Transurban Group (ASX: TCL)
has highly predictable toll road cash flows and owns a dominant portfolio of long-life infrastructure assets, with a current market capitalisation of $43.16 billion.
The company offers an annual dividend yield of around 4.84%, with unfranked dividends paid twice each year and while growth is expected to remain in single digits, the business will generate reliable earnings over time.
In the September quarter 2025 update, group average daily traffic increased by 2.7% year-on-year to 2.6 million trips per day which reflects steady underlying demand across its road network.
Transurban also announced that Lane Cove Tunnel raised $162 million of debt through a new bank facility which will be used to refinance existing debt and the asset is 100% owned by the group.
The company has set its FY26 distribution guidance at 69 cents per security which represents around 6% growth compared to FY25.
Coles Group Limited (ASX: COL)
has invested a lot in automated distribution and customer fulfilment centres which should lift efficiency and the completion of these assets is expected to fund higher dividends over time.
The company has a market capitalisation of $28.6 billion and appeals to income focused investors as it pays fully franked dividends on a semi-annual basis with a current annual dividend yield of 3.24%.
Coles is expected to perform well even if interest rates rise and its dividends are considered highly reliable as the business operates in the non-discretionary food and grocery segment.
During the first quarter of FY26, Coles reported solid trading momentum as total group sales revenue rose by 3.9% to $10.96 billion driven by strong supermarket performance.
Online supermarket sales increased by 27.9% supported by improvements in digital functionality and interim results for the 2026 financial year will be announced on 27 February 2026.
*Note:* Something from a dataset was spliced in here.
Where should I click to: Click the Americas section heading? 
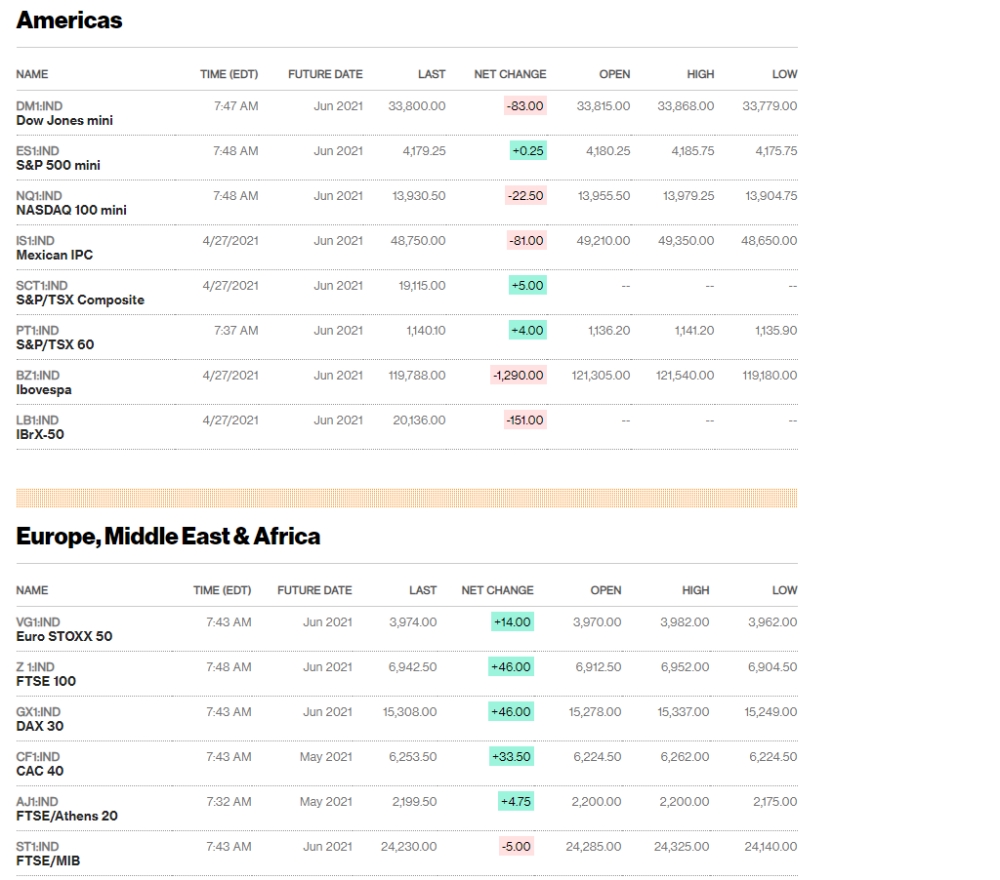[69, 20]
Telstra Group Limited (ASX: TLS)
now has a market capitalisation of $55.6 billion and demand for mobile and data services remains resilient across economic cycles which supports its ability to sustain dividend payments.
FY25 delivered another year of steady financial progress as Telstra reported underlying EBITDA of $8.6 billion and underlying NPAT of $2.3 billion while return on invested capital improved to 8.5% and the company continues to pay fully franked dividends on a semi-annual basis with a current annual yield of 3.85%.
Telstra operates Australia’s largest mobile network with approximately 99.7% population coverage and around 66% of total network traffic now carried on 5G which reinforces its long-term competitive moat in national connectivity.
During FY25, Telstra completed a $750 million on market share buyback and announced an additional $1 billion buyback which is supported by a strong balance sheet and disciplined capital management and further enhances shareholder returns beyond dividends.
Commonwealth Bank of Australia (ASX: CBA)
is one of the most well-run banks in the world and consensus estimates point to dividends of around $4.80 per share in FY26 which is not the highest yield on the ASX but it is reliable due to recurring earnings and a strong balance sheet.
Investments in technology, digital banking and operational efficiency have strengthened CBA’s competitive position, reduced costs and supported long-term profitability.
The current annual dividend yield is 3.2% and the bank has a market capitalisation of $253 billion while maintaining a very strong balance sheet.
Total operating income increased by 3% in September 2025 supported by lending growth, stronger household deposits and higher fee volumes while net interest income also rose by 3%.
Customer growth remained strong as the bank added more than 175,000 new retail transaction accounts during the quarter and recorded deposit growth of $17.8 billion while business banking performance also improved with transaction accounts up 7% year-on-year.